# TO DO:
For each line below that contains the string "Марабу", copy that line.
##############################
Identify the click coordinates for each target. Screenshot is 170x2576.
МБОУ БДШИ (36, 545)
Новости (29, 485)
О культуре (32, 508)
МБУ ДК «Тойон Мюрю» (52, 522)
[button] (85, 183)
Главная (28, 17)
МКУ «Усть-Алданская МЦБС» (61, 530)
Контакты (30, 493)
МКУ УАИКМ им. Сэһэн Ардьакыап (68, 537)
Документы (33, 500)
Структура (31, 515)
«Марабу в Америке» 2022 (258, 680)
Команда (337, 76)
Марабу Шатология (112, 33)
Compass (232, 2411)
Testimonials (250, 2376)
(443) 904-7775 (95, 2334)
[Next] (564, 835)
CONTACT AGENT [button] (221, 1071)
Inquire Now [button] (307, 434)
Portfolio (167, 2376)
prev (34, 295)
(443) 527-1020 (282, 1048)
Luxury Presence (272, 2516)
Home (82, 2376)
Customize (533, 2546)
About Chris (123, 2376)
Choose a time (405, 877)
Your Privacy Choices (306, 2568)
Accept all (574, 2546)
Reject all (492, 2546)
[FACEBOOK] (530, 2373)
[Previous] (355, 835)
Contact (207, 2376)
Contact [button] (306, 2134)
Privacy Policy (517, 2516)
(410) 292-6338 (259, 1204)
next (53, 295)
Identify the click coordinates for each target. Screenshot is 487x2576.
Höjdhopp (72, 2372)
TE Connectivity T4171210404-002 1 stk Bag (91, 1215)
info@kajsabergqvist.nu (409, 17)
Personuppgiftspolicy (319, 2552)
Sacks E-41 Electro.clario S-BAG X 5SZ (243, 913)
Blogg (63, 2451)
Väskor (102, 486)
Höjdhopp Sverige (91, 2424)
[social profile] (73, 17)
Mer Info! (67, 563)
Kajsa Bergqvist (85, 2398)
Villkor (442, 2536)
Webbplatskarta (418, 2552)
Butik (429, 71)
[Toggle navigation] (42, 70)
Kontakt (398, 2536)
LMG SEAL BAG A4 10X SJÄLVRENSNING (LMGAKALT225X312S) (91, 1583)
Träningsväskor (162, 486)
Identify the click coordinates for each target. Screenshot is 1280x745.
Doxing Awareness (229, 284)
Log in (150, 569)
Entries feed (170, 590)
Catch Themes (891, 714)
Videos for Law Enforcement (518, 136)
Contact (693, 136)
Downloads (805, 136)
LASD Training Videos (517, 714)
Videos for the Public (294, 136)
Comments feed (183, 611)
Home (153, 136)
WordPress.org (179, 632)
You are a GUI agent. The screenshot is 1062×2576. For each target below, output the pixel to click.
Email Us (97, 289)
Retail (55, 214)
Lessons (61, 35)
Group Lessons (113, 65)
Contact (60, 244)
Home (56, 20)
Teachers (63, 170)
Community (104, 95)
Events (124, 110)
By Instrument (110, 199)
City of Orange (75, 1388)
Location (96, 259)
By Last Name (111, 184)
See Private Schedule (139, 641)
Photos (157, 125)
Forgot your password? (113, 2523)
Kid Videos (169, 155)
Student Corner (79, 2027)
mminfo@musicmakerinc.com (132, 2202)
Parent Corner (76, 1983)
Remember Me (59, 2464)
##############################
# REPLY:
«Марабу в Америке» 2022 (258, 680)
Марабу Шатология (112, 33)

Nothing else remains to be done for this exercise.